**RECORDS TO USE**:
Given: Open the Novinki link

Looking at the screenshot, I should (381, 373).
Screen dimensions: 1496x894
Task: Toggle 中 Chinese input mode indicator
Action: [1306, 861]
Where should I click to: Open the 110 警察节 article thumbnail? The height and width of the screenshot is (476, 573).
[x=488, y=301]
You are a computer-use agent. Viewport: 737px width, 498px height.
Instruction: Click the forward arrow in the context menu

**YOUR INSTRUCTIONS**: Rewrite the listing above as a numbered list, leaving out the blank lines.

**REPLY TO THE TASK**:
1. Given: Open the Novinki link
2. Looking at the screenshot, I should (381, 373).
3. Screen dimensions: 1496x894
4. Task: Toggle 中 Chinese input mode indicator
5. Action: [1306, 861]
6. Where should I click to: Open the 110 警察节 article thumbnail? The height and width of the screenshot is (476, 573).
7. [x=488, y=301]
8. You are a computer-use agent. Viewport: 737px width, 498px height.
9. Instruction: Click the forward arrow in the context menu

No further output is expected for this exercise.